▶ [WORK INSTRUCTION]:
Once the line with "Versandkosten (304, 1498)" is found in the entries below, repeat it and each following line exactly, up to and including the line with "[Warenkorb] (328, 90)". Add no other lines.
::: RECORDS SUPPLIED :::
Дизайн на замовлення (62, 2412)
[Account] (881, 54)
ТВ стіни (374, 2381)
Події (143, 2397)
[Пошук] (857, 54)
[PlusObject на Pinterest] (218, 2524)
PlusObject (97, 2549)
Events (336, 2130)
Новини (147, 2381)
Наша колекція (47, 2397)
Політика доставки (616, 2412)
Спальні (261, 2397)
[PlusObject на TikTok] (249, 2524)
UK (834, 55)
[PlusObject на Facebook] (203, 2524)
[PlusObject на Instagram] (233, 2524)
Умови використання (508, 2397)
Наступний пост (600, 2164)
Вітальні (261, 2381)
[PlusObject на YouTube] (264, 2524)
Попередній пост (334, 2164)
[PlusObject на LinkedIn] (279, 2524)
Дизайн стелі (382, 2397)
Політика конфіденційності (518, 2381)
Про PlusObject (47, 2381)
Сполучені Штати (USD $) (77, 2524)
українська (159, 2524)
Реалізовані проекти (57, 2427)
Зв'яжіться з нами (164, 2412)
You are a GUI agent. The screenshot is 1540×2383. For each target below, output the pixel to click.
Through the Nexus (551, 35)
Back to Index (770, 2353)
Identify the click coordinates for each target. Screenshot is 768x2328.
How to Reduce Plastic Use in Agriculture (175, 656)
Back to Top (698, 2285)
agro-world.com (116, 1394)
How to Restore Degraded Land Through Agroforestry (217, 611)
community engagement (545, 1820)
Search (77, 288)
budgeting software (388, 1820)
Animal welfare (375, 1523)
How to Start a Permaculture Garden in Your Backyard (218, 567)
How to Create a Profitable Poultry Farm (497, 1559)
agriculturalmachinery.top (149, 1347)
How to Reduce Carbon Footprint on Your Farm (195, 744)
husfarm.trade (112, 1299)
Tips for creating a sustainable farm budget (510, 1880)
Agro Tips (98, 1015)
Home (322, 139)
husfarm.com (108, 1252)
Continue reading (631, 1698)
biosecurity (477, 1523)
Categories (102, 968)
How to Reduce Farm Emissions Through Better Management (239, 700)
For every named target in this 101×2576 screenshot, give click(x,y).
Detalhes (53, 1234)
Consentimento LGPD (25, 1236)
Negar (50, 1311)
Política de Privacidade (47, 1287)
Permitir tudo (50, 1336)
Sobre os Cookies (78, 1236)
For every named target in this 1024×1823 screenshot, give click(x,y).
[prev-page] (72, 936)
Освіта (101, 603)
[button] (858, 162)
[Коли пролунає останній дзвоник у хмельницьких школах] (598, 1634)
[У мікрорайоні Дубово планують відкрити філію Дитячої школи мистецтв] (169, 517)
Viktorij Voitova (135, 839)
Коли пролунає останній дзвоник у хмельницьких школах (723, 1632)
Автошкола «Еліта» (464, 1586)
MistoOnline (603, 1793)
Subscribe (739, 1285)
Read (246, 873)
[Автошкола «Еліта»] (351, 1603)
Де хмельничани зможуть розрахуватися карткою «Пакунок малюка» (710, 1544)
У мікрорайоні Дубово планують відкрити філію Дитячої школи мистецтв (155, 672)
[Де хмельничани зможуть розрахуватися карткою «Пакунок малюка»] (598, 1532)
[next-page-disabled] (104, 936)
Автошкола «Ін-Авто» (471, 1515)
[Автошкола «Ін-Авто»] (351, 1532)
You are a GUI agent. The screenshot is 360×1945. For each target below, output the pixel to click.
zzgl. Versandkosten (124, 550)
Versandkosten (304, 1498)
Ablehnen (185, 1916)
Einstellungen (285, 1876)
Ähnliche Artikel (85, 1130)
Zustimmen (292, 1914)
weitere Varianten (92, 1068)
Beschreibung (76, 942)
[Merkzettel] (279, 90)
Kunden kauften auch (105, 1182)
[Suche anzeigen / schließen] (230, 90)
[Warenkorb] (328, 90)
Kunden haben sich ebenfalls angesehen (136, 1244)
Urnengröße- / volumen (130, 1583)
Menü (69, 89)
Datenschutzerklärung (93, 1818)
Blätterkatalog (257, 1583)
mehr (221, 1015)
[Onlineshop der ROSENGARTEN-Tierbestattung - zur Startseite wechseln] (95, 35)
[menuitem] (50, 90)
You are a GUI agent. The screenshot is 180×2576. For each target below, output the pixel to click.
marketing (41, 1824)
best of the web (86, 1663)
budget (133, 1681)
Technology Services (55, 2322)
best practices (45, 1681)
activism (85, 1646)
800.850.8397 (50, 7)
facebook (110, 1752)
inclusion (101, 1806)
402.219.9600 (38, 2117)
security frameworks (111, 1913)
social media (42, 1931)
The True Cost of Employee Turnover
:::
▶ [COMPLETED EXERCISE]:
Versandkosten (304, 1498)
Ablehnen (185, 1916)
Einstellungen (285, 1876)
Ähnliche Artikel (85, 1130)
Zustimmen (292, 1914)
weitere Varianten (92, 1068)
Beschreibung (76, 942)
[Merkzettel] (279, 90)
Kunden kauften auch (105, 1182)
[Suche anzeigen / schließen] (230, 90)
[Warenkorb] (328, 90)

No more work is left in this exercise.